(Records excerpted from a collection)
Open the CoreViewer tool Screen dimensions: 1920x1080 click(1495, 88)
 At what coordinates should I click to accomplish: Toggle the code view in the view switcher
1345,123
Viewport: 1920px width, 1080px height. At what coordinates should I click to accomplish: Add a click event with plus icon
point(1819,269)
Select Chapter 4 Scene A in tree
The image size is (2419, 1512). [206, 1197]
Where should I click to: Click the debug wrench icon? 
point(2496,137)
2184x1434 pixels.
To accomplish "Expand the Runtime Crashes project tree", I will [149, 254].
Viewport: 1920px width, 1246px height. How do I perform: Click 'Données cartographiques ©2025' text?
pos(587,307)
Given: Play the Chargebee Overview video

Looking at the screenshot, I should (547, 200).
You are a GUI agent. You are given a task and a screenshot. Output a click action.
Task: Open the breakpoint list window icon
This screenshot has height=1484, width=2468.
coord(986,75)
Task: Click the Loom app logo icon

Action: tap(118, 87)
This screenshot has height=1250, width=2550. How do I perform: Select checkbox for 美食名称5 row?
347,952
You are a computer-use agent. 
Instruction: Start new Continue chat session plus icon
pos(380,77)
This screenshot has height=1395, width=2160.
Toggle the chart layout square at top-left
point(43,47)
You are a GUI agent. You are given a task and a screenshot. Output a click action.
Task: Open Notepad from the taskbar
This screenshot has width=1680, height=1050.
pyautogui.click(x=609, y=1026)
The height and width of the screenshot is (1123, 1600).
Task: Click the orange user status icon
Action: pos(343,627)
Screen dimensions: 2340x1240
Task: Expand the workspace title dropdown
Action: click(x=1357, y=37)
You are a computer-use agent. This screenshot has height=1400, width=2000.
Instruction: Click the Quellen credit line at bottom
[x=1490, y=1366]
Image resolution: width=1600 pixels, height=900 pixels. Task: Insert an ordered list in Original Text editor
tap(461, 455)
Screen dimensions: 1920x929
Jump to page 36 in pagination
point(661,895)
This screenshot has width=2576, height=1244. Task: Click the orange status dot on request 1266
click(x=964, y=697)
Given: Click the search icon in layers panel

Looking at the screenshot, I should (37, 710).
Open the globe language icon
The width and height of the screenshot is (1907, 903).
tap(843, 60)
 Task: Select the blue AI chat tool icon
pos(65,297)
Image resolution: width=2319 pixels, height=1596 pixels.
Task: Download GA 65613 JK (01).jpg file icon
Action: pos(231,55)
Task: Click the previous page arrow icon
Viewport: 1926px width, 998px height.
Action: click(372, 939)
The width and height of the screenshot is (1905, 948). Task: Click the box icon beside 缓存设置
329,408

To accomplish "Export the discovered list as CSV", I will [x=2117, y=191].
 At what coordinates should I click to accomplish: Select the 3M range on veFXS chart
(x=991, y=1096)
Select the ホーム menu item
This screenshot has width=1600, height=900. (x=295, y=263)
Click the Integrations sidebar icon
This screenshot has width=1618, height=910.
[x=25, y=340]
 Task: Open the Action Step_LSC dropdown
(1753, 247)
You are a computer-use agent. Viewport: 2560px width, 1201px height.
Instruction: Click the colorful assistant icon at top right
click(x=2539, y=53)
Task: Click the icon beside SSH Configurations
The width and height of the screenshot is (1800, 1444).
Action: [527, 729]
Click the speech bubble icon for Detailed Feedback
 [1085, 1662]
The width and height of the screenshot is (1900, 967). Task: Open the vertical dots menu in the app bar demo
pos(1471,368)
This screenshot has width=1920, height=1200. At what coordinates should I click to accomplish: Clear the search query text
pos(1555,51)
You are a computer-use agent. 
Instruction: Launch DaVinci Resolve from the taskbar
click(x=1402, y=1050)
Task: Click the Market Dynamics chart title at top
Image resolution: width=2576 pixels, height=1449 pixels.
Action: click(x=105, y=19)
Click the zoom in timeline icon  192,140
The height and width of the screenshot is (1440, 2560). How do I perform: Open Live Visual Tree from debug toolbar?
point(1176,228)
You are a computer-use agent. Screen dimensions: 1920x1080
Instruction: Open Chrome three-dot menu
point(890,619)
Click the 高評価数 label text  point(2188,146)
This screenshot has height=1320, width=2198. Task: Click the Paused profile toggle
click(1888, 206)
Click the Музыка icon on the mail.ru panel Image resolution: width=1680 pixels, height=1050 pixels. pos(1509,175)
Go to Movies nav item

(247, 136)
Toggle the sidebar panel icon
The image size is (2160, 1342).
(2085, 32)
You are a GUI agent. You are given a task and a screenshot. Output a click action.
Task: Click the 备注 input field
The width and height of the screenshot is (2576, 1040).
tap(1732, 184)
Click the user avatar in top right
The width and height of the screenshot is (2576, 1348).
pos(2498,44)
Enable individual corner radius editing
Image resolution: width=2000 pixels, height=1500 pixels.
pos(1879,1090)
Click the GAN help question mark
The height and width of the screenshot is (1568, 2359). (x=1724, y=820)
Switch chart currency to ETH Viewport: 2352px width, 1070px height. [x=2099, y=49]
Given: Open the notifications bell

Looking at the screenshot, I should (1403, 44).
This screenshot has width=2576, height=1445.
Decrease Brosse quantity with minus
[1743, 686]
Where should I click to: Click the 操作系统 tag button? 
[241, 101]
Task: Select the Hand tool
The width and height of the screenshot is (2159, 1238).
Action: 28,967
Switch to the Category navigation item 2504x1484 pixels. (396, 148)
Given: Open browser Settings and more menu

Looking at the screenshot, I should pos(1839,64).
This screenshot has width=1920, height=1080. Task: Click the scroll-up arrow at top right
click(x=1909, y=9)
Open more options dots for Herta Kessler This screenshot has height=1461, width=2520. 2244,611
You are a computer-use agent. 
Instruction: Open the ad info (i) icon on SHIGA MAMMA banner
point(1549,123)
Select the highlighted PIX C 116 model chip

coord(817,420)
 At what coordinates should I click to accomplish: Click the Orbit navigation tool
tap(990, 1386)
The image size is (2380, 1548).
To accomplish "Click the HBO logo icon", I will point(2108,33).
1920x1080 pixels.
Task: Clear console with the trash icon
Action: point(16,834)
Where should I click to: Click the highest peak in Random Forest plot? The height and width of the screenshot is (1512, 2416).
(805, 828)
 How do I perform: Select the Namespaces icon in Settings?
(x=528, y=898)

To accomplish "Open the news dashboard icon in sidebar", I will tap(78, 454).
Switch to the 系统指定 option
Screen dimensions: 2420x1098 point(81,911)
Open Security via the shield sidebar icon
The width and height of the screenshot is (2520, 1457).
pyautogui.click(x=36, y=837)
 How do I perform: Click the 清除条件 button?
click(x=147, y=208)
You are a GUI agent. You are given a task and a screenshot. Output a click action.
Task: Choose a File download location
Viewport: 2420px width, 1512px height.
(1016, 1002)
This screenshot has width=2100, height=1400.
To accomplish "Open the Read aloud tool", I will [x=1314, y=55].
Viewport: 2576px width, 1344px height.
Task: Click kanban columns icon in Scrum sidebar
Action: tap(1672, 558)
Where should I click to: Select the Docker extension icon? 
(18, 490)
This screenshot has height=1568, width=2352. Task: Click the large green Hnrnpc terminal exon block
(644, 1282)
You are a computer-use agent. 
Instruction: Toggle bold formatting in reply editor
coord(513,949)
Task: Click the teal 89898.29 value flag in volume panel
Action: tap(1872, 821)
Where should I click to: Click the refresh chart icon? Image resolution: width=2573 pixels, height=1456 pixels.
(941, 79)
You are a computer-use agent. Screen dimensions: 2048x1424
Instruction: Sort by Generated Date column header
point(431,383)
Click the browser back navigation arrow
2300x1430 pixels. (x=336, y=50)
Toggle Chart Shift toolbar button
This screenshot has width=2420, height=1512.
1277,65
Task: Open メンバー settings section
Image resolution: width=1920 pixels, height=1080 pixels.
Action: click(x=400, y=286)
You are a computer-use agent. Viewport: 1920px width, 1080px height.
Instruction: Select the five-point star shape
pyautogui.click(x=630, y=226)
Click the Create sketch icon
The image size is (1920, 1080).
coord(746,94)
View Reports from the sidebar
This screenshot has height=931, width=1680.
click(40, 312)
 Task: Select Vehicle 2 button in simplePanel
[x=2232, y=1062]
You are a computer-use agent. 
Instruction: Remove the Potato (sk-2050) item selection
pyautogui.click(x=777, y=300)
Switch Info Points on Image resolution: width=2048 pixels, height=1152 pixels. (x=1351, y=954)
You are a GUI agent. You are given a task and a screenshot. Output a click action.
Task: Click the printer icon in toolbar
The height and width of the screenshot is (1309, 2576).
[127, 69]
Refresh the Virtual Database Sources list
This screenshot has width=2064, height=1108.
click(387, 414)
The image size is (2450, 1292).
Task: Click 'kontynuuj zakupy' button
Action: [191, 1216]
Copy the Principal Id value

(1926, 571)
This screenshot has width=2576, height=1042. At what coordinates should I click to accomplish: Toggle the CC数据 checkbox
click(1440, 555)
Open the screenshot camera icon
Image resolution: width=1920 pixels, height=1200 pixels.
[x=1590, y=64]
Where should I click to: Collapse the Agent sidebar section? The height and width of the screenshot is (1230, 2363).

Exercise prompt ->
Would you please repeat exactly the lines above, starting at the line with "Click the GAN help question mark" and stopping at the line with "The image size is (2380, 1548).", both included?

Your response ->
Click the GAN help question mark
The height and width of the screenshot is (1568, 2359). (x=1724, y=820)
Switch chart currency to ETH Viewport: 2352px width, 1070px height. [x=2099, y=49]
Given: Open the notifications bell

Looking at the screenshot, I should (1403, 44).
This screenshot has width=2576, height=1445.
Decrease Brosse quantity with minus
[1743, 686]
Where should I click to: Click the 操作系统 tag button? 
[241, 101]
Task: Select the Hand tool
The width and height of the screenshot is (2159, 1238).
Action: 28,967
Switch to the Category navigation item 2504x1484 pixels. (396, 148)
Given: Open browser Settings and more menu

Looking at the screenshot, I should pos(1839,64).
This screenshot has width=1920, height=1080. Task: Click the scroll-up arrow at top right
click(x=1909, y=9)
Open more options dots for Herta Kessler This screenshot has height=1461, width=2520. 2244,611
You are a computer-use agent. 
Instruction: Open the ad info (i) icon on SHIGA MAMMA banner
point(1549,123)
Select the highlighted PIX C 116 model chip

coord(817,420)
 At what coordinates should I click to accomplish: Click the Orbit navigation tool
tap(990, 1386)
The image size is (2380, 1548).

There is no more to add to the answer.